Compared with previous studies, this study included more homogeneous populations and a clear control group. It used statistical methods to compare the satisfaction and cognition of these patients under different pharmaceutical care modes on the premise that there was no statistical difference at baseline. This study shows obvious statistical differences in satisfaction and cognition, which can better reflect the characteristics and advantages of evidence-based pharmacy. It also illustrates the necessity of implementing evidence-based pharmacy. But it also has some shortcomings. The sample size in this study was not sufficiently large; also, the follow-up period could have been extended and the frequency of follow-up could have been increased (preferably to once a month or more). Particularly in the case of outpatients, detailed follow-up should be conducted before and after treatment, which can assist in identifying additional problems. In addition to evidence regarding basic diseases, drug science, and humanistic care, most of the evidence-based pharmacy services in this study were according to patients’ questions. This has led to incidents that may affect the results. In future work, an initiative to help guide patients in identifying problems and that uses EBP to solve these problems should be adopted. Due to the single blind method used in this study, there may be subjective bias of the researcher, but this is the nature of the experiment dictates that the two groups need to be treated differently.

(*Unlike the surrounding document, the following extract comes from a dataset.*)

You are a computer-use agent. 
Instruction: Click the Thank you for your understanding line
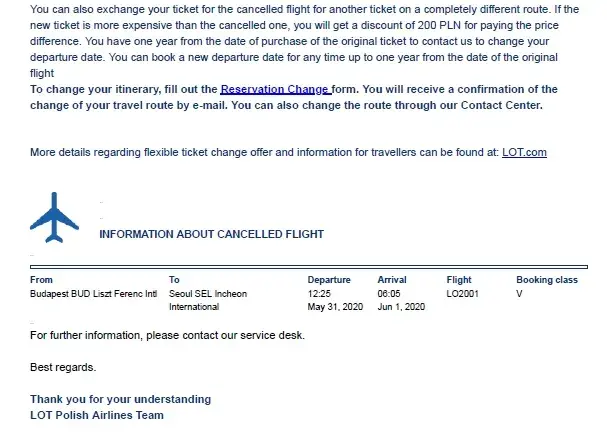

Implications for Future Research and Clinical Practice

Relevant studies have pointed out that pharmacists are now extensively involved in the treatment and management of chronic diseases, including the distribution of educational material, review of drug therapy, as well as the provision of pharmaceutical advice to patients. Pharmacist-led care has an impact on the clinical progression of chronic diseases; however, determining which method of care can best serve patients deserves further discussion.33 We believe that evidence-based pharmaceutical care in patients with NVAF who are treated with rivaroxaban can be comprehensive and accurate in mitigating issues associated with the use of this drug. The care model in this study can enable patients to have a more comprehensive understanding of the advantages and disadvantages of the drug and improve patient satisfaction and cognition. Thus, quality of medical treatment can be assured, the doctor–patient relationship can be improved, safety and effectiveness of drug use can be enhanced, and the burden on clinicians can be reduced. Whether there are significant differences in patient outcomes, readmission rates, test indicators, and various economic indicators requires further follow-up study. Educational institutions of pharmacy in many countries have established courses related to evidence-based practice or that require pharmaceutical students to master evidence-based practice skills.34 As members of the pharmaceutical profession, pharmacists should keep pace with the times, constantly improving their professional skills, such as by applying the abovementioned approaches to other diseases and drugs and by constantly improving pharmaceutical care based on scientific methods.

Conclusions

The present novel evidence-based pharmaceutical care model is conducive to improving satisfaction and cognition among patients with NVAF who are being treated with rivaroxaban. Clinical pharmacists should respect patients’ wishes by understanding their preferences and should encourage them to participate in the decision-making process. In this model and according to patients’ clinical indicators, clinical pharmacists search the relevant literature, evaluate the level of evidence, conduct systematic analysis (such as meta-analysis), and use the most appropriate language to provide patients with individualized recommendations for treatment decisions, which can lead to greater safety and efficacy of subsequent drug use.

Acknowledgment

The authors are grateful to all study participants.

Funding

This research was funded by Suzhou Science and Technology Development Plan (People’s Livelihood Technology-Basic Research on Medical and Health Applications), no. SYSD2018224.

Disclosure

The authors report no conflicts of interest in this work.